22-7-1916
Maman cherie,
Je ne t’ai pas écrit hier. Longs
exercices, puis j’étais de jours ; les repas se prolongent indéfiniment
avec du champagne à cause de nouvelles nominations, qui s’arrosent toujours. G.
vient d’être nommé lieutenant, et depuis il est encore plus excité.
J’ai oublié de t’annoncer q. chose
d’important : les fiançailles de [Albert] Mercier avec Mlle Marguerite Conord de Marseille. Il m’a
annoncé ça il y a quelques jours. Je ne m’y attendais pas du tout. [Edouard] Gétaz me dit
que cette jeune fille est charmante.
De moi rien de nouveau : ma
citation est officielle et accompagnée, sois en sure, de beaucoup d’autres.

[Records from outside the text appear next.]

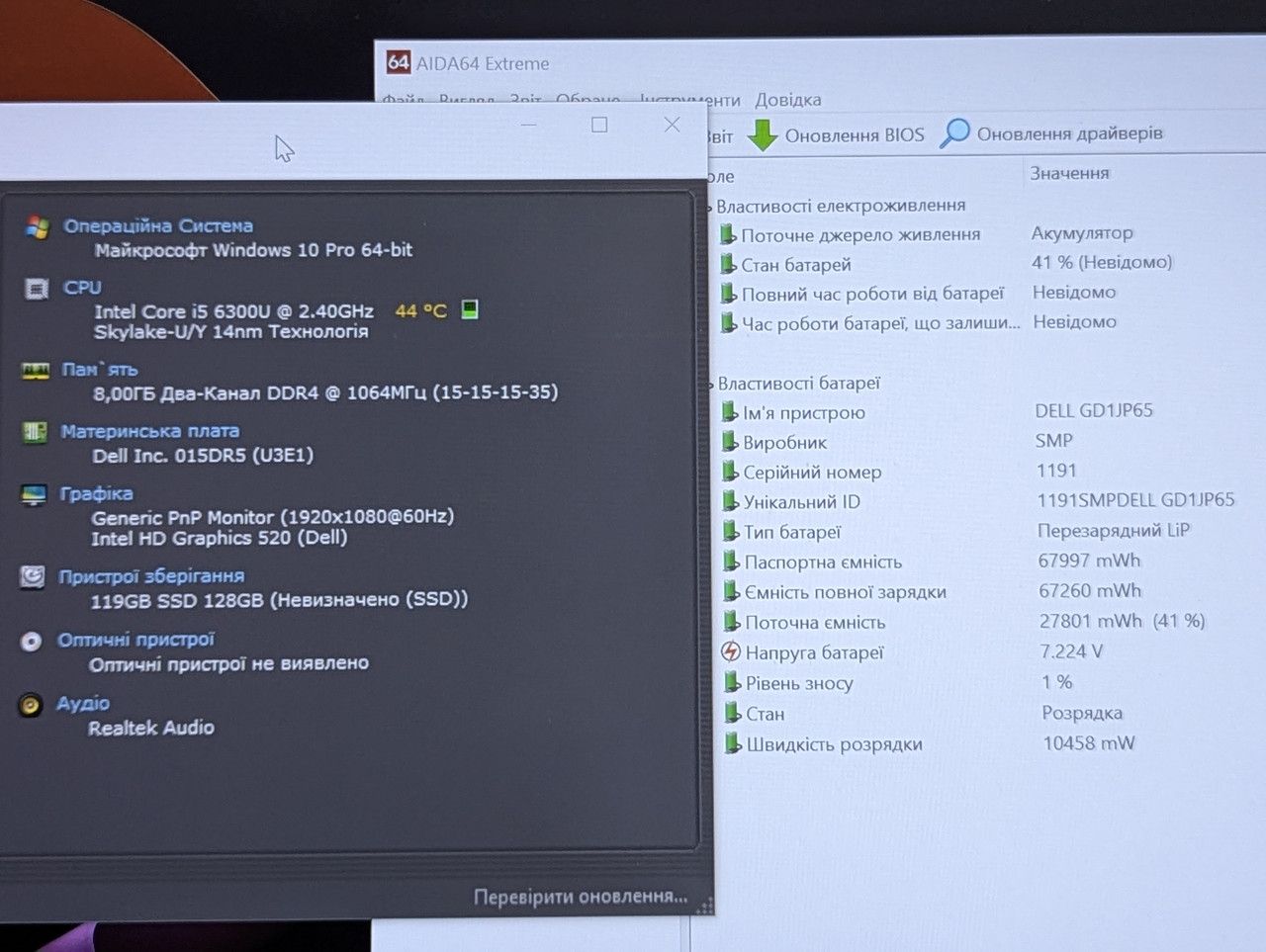Open the Операційна Система section heading

click(158, 226)
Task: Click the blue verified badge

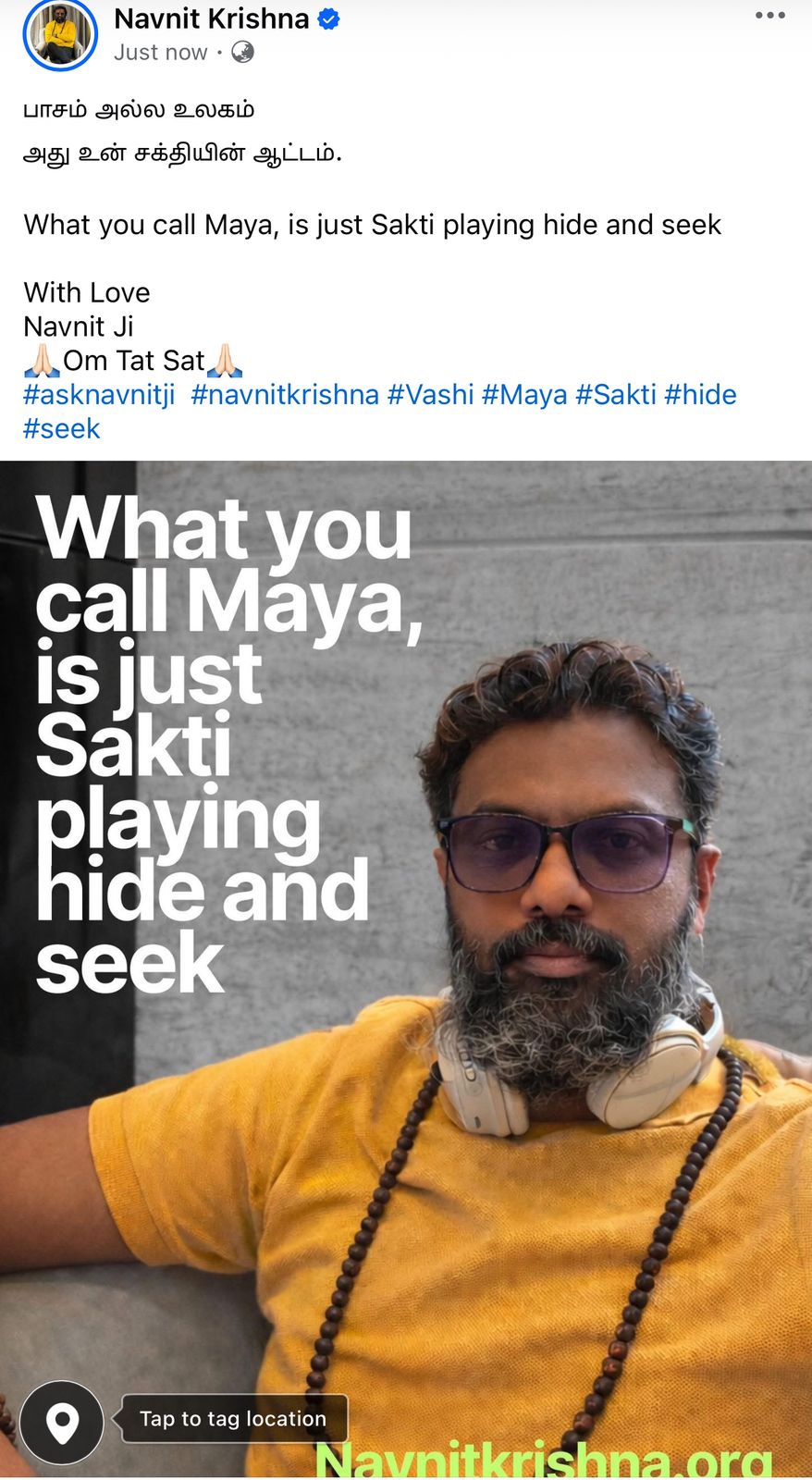Action: tap(328, 18)
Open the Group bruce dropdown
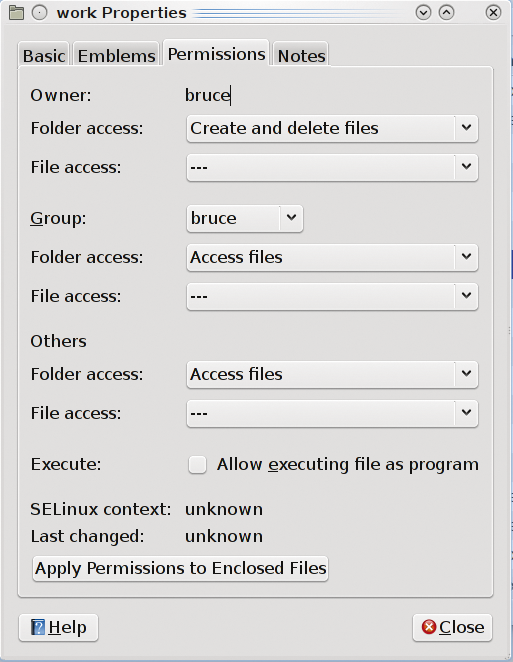513x662 pixels. (x=245, y=219)
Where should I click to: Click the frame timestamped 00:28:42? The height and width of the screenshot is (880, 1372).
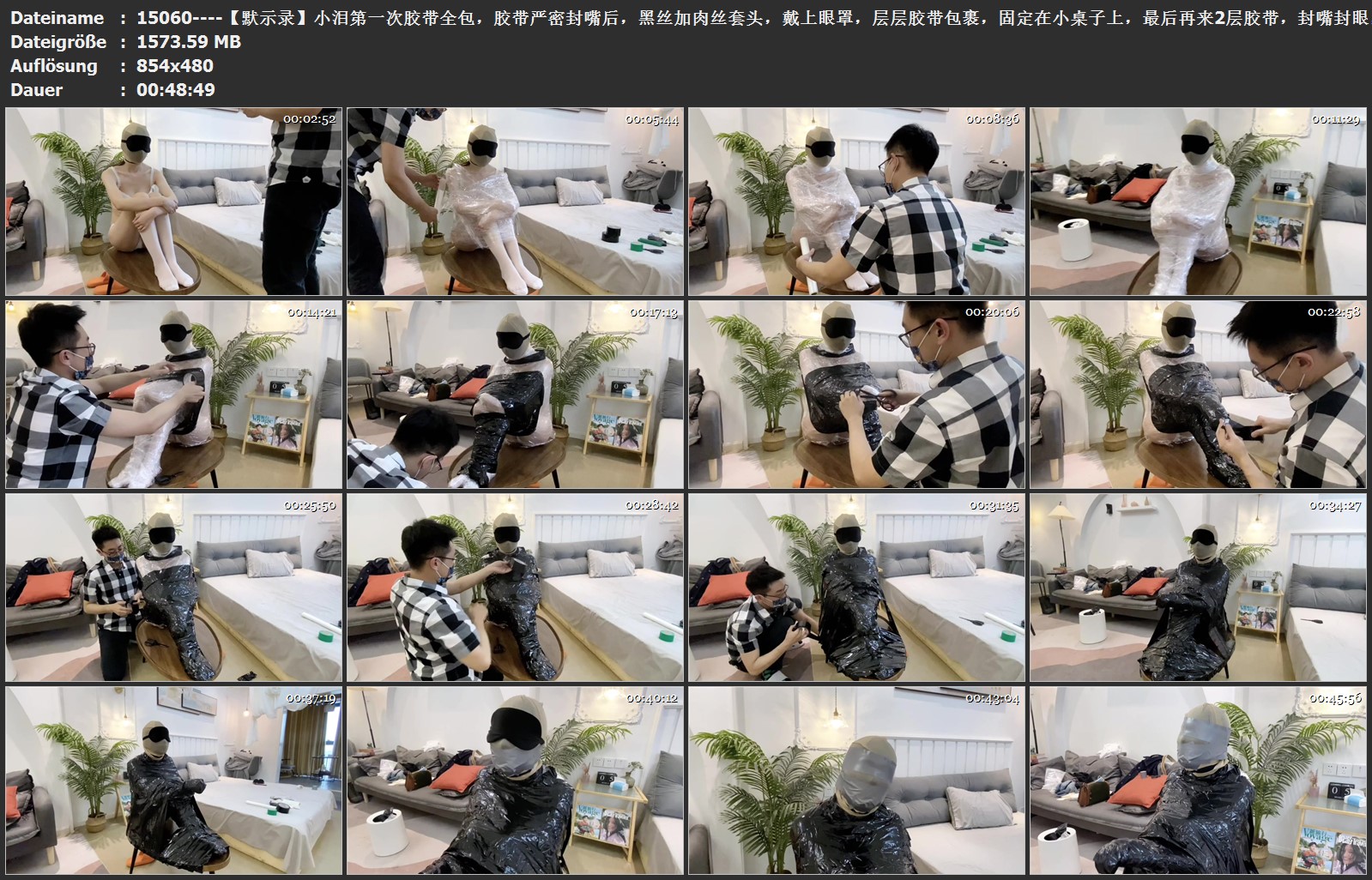[x=515, y=588]
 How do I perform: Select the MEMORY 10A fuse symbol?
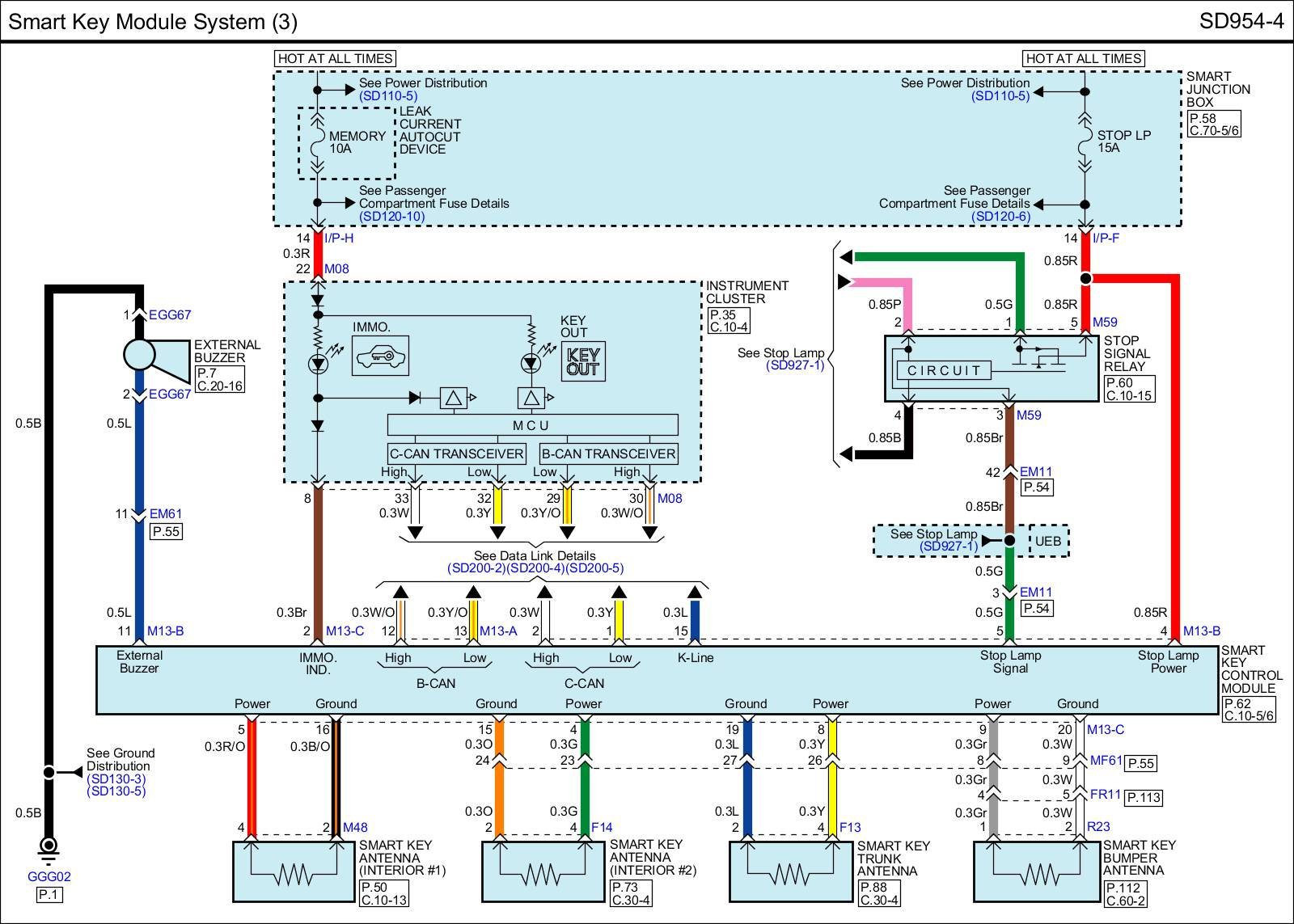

Ce pays est délicieux. Ce serait le
paradis si l’on était pas en guerre et s’il n’y avait pas de separation. Une
vallée majestueuse, riche, verte, beau village, population acceuillante. La
bataille de la Marne a laissé des ruines plus au sud. De l’avis de tous, jamais
le 132e n’a été aussi bien.
Tante Fanny m’a envoyé hier encore
une bonne lettre avec de l’argent. Je suis quand même à sec car je suis obligé
tous ces jours-ci de mener grand train sans un sou, mais d’après ta lettre ton
argent va arriver, merci d’avance car j’ai reçu tes bonnes lettres des 16 et
17.
En même temps un mot de Mlle
[Léo] Viguier, la lettre de tante Fanny, un de
mes hommes blessé qui me donne de ses nouvelles ; et des parents sans
nouvelles, les parents de mon ancien ordonnance qui me demande ce qu’est devenu
leur fils. Je n’ose pas leur repondre.